Content starts
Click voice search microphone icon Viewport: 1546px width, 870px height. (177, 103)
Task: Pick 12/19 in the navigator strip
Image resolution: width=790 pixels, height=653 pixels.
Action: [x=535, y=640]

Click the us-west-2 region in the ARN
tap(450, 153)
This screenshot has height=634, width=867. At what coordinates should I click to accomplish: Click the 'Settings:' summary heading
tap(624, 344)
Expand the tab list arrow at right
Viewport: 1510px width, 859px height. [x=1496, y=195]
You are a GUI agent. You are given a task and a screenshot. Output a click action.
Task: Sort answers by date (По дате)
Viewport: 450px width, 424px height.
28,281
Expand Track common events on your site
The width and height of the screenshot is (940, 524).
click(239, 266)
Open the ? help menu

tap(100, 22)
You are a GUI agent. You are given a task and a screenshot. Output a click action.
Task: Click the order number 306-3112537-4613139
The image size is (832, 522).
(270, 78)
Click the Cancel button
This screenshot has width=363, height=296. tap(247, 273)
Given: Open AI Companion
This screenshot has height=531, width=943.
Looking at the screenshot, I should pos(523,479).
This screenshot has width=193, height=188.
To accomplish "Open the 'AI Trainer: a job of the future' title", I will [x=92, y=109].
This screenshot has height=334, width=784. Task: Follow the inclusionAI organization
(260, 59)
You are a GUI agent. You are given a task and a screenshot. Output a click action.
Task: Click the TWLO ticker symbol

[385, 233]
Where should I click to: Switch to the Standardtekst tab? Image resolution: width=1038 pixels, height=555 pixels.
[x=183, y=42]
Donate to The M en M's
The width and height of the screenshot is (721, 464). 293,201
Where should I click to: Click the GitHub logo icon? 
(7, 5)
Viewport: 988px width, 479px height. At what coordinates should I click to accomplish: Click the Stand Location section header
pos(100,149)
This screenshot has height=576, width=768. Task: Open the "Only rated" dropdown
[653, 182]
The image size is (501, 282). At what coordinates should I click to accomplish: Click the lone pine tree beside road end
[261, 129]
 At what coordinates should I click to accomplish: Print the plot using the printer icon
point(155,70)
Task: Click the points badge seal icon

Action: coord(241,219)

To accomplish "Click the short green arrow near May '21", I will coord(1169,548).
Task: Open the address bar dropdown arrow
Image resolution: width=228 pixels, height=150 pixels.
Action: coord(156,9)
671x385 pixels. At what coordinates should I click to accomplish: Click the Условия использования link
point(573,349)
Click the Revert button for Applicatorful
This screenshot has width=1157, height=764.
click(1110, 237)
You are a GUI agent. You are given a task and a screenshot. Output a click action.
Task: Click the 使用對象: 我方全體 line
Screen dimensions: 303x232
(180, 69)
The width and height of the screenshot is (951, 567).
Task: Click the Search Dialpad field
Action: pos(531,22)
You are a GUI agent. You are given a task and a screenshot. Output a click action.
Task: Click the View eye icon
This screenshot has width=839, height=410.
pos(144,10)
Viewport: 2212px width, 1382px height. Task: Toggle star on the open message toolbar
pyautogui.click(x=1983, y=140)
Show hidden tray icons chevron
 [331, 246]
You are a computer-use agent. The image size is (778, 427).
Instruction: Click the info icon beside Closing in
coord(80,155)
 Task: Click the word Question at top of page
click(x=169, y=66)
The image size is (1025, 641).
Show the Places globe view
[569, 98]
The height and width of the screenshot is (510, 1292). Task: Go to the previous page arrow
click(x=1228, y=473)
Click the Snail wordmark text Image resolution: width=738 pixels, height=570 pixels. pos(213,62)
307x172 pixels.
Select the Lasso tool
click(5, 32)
Content ends
• [ASSIGNED TASK] Scan the records above and report every line with the string "will".

• [THE ANSWER]
To accomplish "Open the 'AI Trainer: a job of the future' title", I will [x=92, y=109].
To accomplish "Click the short green arrow near May '21", I will coord(1169,548).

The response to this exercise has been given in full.